■ Task instructions
When the line with "Given: Click the orange C avatar of Сигнал" appears below, start repeating lines exactly, and keep going through the line with "Select the central"; add nothing outside that span.

■ Records from a dataset
☆ ☆ ☆ ☆ ☆
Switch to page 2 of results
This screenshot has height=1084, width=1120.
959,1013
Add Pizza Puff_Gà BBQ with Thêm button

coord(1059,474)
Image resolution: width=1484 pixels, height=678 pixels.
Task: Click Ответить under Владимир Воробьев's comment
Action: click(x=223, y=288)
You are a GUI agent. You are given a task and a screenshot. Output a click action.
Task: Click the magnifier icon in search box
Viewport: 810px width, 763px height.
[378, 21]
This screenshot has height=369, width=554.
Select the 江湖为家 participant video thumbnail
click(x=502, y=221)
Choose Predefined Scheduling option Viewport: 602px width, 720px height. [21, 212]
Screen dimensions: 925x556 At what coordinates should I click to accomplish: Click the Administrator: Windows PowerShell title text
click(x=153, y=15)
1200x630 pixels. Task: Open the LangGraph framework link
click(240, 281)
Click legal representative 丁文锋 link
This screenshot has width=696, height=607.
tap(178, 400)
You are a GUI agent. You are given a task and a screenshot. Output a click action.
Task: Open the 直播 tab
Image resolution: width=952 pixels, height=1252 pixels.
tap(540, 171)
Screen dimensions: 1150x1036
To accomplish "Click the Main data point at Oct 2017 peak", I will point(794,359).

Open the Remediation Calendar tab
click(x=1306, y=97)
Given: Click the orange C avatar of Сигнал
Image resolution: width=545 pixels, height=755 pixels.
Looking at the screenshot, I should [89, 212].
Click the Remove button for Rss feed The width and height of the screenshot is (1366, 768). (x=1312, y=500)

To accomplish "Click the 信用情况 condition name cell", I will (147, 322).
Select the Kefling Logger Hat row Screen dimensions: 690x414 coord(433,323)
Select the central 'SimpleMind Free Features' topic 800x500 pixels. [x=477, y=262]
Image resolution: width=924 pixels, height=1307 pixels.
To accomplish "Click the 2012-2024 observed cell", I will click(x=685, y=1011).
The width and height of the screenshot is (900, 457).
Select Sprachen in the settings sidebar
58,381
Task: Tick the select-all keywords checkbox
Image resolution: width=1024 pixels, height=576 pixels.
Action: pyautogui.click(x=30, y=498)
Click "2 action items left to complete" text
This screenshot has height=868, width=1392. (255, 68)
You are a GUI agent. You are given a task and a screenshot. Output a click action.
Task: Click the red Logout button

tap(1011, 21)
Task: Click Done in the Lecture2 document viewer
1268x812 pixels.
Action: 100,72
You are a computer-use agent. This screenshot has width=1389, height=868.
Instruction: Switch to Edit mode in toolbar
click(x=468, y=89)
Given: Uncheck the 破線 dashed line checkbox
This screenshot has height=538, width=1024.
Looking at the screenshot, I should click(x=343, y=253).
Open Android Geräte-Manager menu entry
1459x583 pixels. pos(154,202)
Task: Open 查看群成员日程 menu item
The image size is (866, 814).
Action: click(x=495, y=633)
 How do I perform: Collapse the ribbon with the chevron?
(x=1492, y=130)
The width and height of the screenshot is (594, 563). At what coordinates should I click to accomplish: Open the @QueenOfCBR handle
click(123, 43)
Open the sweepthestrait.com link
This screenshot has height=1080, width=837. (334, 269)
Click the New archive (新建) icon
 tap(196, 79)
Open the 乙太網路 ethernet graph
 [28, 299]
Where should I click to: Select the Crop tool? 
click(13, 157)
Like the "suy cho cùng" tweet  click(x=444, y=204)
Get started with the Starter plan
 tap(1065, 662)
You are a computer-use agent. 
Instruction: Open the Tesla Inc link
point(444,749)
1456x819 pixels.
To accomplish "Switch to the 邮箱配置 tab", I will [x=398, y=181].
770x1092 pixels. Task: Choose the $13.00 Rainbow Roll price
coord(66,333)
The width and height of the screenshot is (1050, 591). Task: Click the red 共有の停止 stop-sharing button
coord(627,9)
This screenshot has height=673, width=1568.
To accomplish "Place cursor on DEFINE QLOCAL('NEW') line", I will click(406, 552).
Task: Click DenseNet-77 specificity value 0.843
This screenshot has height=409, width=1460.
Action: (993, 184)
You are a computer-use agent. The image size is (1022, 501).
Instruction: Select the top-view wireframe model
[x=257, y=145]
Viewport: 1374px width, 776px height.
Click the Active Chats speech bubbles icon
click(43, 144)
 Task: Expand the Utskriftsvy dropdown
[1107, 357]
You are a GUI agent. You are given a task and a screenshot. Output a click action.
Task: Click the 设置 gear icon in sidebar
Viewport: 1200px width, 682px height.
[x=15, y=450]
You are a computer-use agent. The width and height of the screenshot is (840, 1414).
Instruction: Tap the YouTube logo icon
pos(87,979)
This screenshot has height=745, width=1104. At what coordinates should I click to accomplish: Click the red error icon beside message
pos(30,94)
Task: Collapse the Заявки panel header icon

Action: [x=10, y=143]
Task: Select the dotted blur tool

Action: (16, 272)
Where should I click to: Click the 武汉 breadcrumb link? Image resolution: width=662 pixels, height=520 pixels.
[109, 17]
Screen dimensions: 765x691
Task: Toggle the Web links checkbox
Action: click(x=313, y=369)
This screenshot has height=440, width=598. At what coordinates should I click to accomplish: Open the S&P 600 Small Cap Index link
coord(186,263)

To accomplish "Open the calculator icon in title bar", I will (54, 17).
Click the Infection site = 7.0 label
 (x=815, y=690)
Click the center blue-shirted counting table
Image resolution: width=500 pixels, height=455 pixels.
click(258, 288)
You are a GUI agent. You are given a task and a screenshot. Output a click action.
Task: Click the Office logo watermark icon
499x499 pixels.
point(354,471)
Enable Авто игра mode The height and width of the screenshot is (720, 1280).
☆ ☆ ☆ ☆ ☆
■ Written response
Given: Click the orange C avatar of Сигнал
Image resolution: width=545 pixels, height=755 pixels.
Looking at the screenshot, I should [89, 212].
Click the Remove button for Rss feed The width and height of the screenshot is (1366, 768). (x=1312, y=500)

To accomplish "Click the 信用情况 condition name cell", I will (147, 322).
Select the Kefling Logger Hat row Screen dimensions: 690x414 coord(433,323)
Select the central 'SimpleMind Free Features' topic 800x500 pixels. [x=477, y=262]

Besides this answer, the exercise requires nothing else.